Carnival as Spiral
For months, I’ve been defining SpiraLogics as an inquiry into the underlying structural and functional principles of spirals—as found in nature, biology, culture, spiritual traditions, and cosmology—and their implications for human systems and processes operating within particular environmental constraints.
In short, we learn from spirals. Not the shape itself, but the operational logics that give rise to the shape: the principles of return, accumulation, variation, resilience, and adaptive movement. And then we map those logics onto human spheres that might benefit from them.
The question I keep asking is this.

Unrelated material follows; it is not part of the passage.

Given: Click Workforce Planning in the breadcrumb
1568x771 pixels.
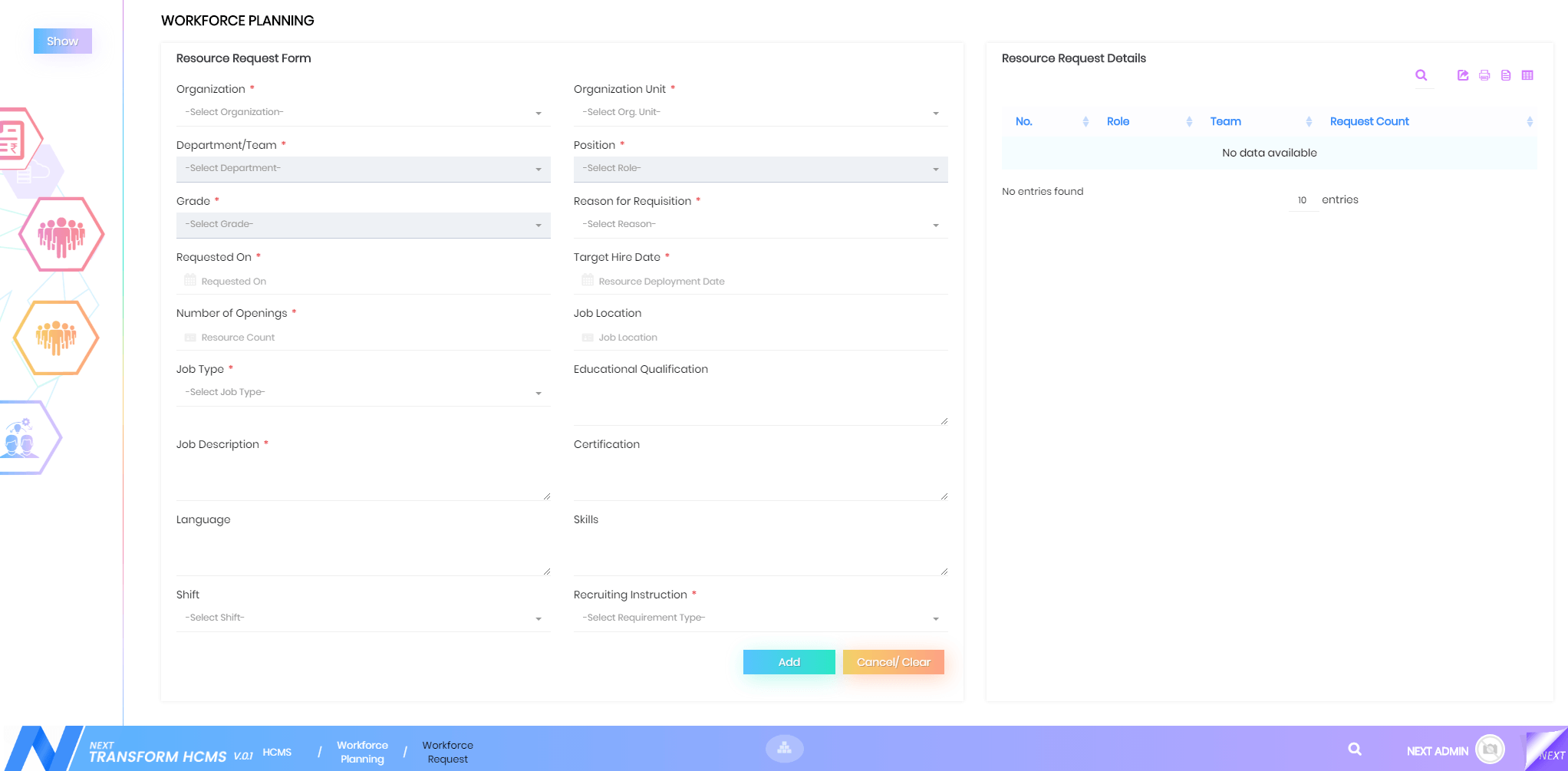Looking at the screenshot, I should point(362,752).
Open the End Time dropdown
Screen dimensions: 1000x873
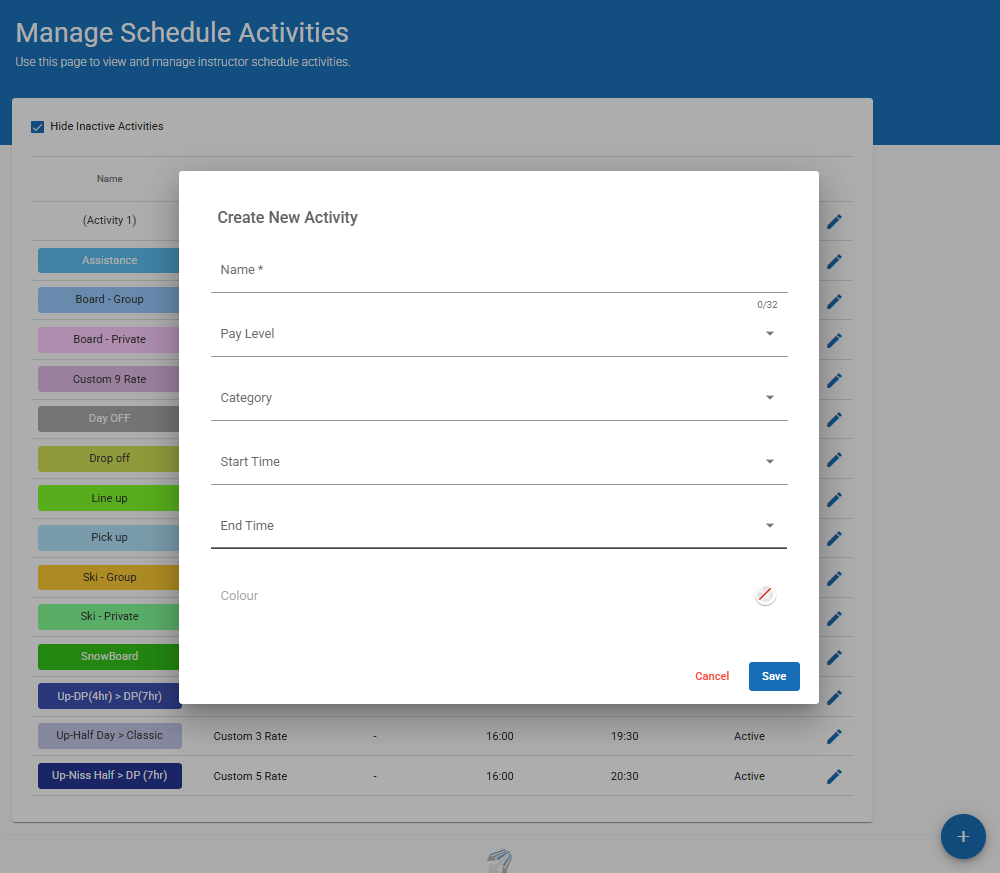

How would we build our organisations, teach our children, hold grief, or structure creative practice if we took spiral logics seriously—not metaphorically, but structurally?

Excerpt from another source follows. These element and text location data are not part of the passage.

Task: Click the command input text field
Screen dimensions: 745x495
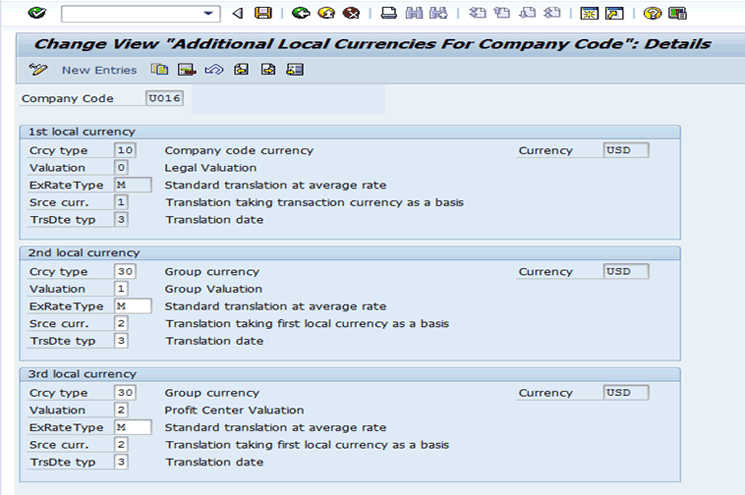Action: coord(130,13)
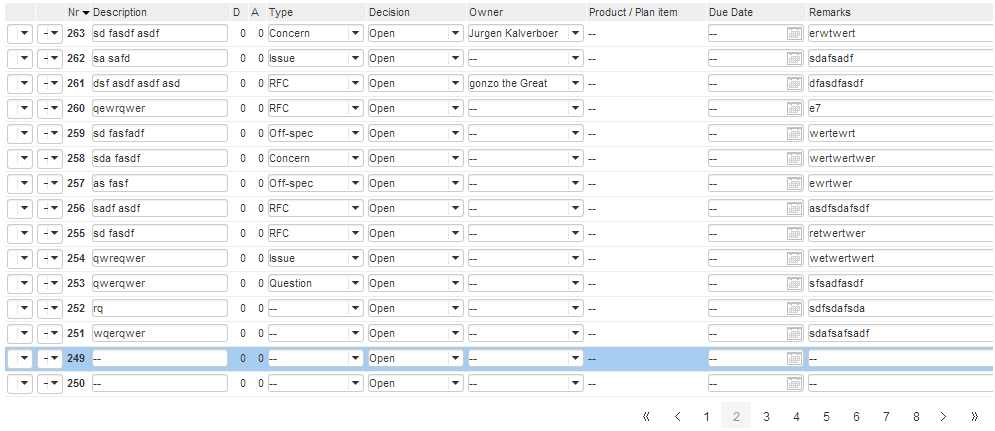Open calendar icon in highlighted row 249
The image size is (995, 431).
pos(794,359)
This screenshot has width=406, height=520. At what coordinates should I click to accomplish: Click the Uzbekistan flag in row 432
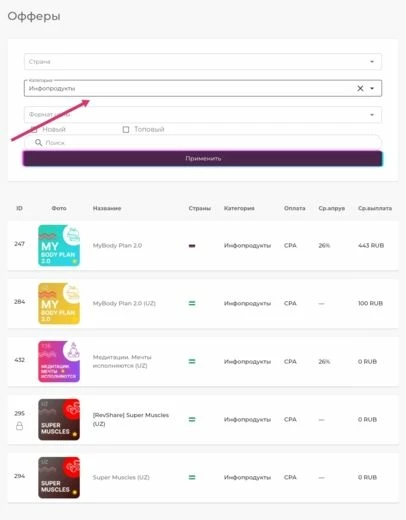point(192,361)
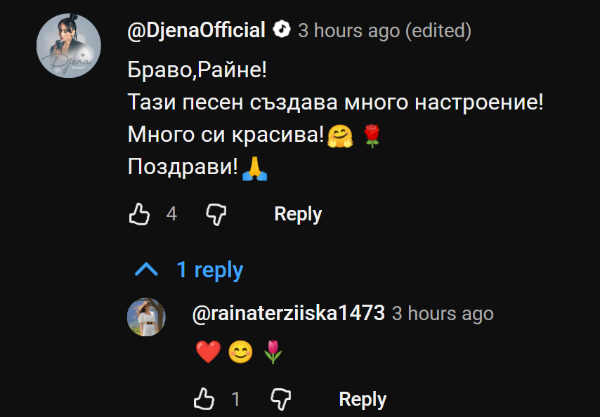600x417 pixels.
Task: Collapse replies using the blue chevron arrow
Action: (146, 270)
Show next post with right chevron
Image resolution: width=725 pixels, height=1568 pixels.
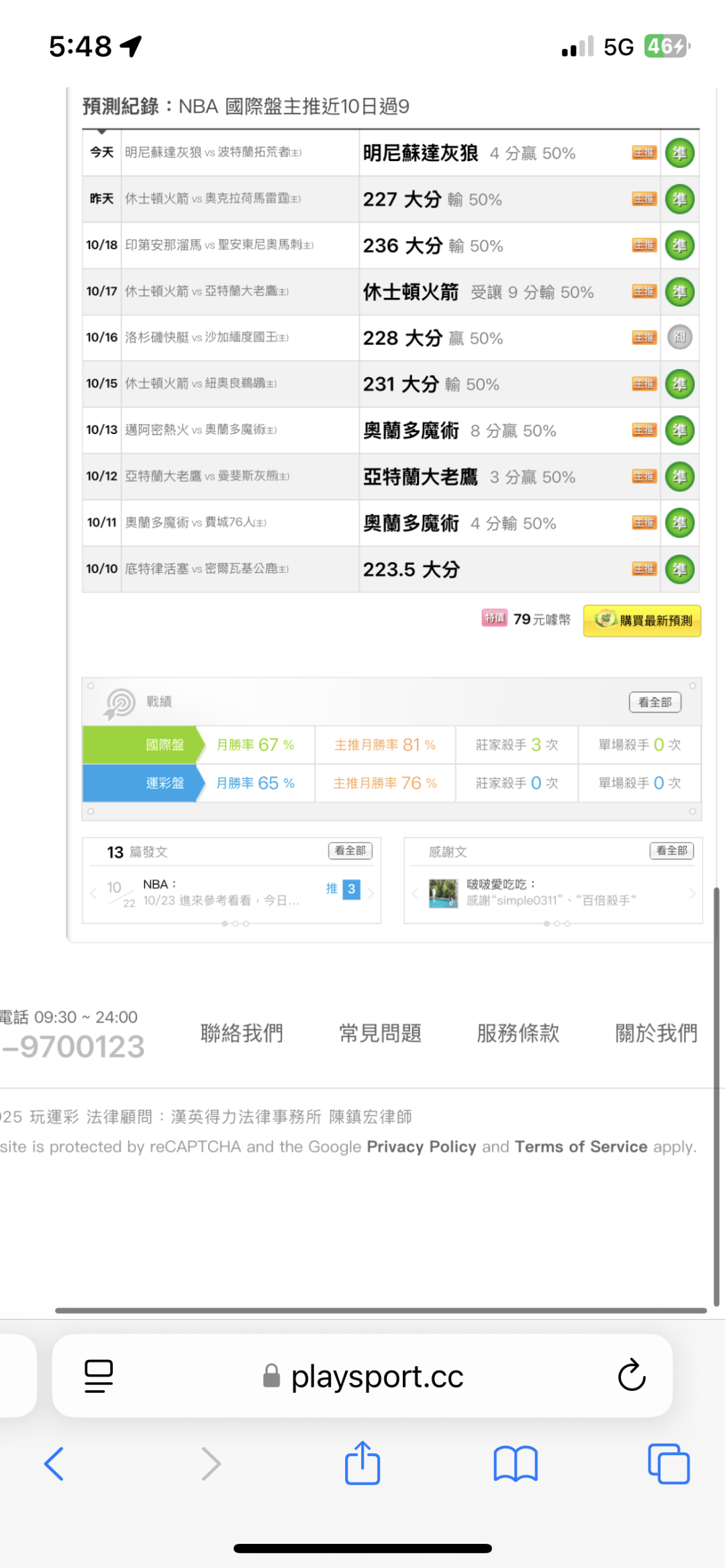point(371,893)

Until now, SpiraLogics has largely been an analogical exercise: observing spiral intelligence in the world and imagining how it could be translated into human systems.
But on Friday evening, at the artists’ talk for the Central Bank Museum’s Mas exhibition, something shifted.

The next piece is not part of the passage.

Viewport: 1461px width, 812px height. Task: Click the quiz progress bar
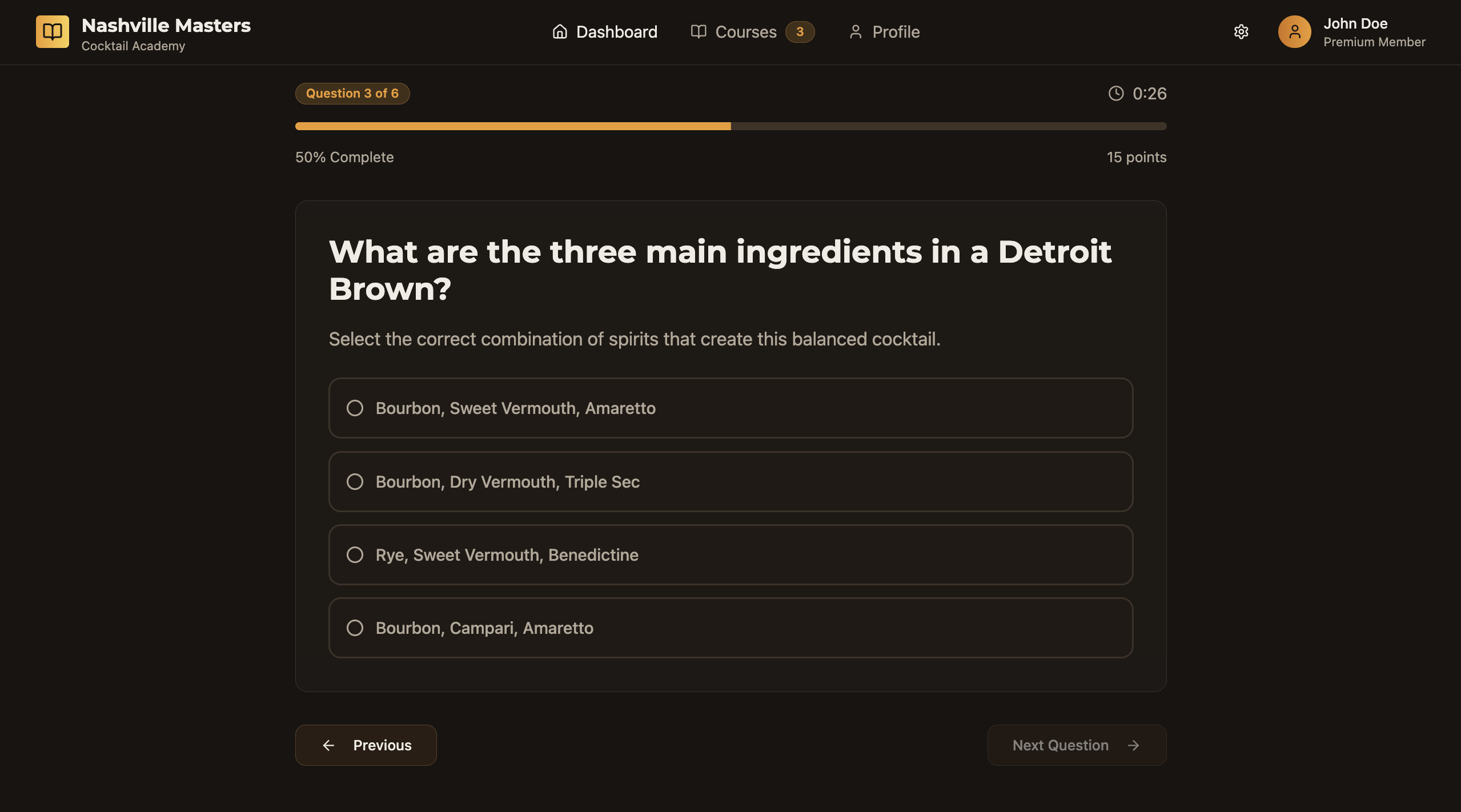pyautogui.click(x=731, y=126)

Amanda T. McIntyre, during her presentation on her Dolly Mas, described the contemporary not as a period or aesthetic, but as a continuous present—always moving, always updating itself in relation to time.
And Professor Patricia Mohammed, as she highlighted key points from the presentations, described Carnival as a way of tracking our history, not by preserving a fixed past, but by carrying it forward, altering it, re-entering it again and again under new conditions.
That was when I realised… some human systems are not waiting for spiral logics to be mapped onto them. They are already spiral.
Carnival is not a linear progression from “then” to “now.” Nor is it a closed loop repeating itself endlessly. It is a return-with-difference, a spiralling movement through time, memory, innovation, rupture, and renewal. Each iteration carries the core forward, even as the surface expression changes and evolves.
This opened a second modality for SpiraLogics:
How do we recognise, protect, and consciously scaffold systems that are already spiral in nature before they dissipate, or are flattened by linear or extractive frameworks that cannot hold them?
Some practices don’t need redesign. They need recognition and structural support that honour their spiral intelligence.
SpiraLogics, then, is not only about mapping spirals onto the world.
It is also about learning how to stand inside the spiral, keep its core intact, and allow it to turn through time, through pressure, through change.
The spiral continues … I could not be more grateful.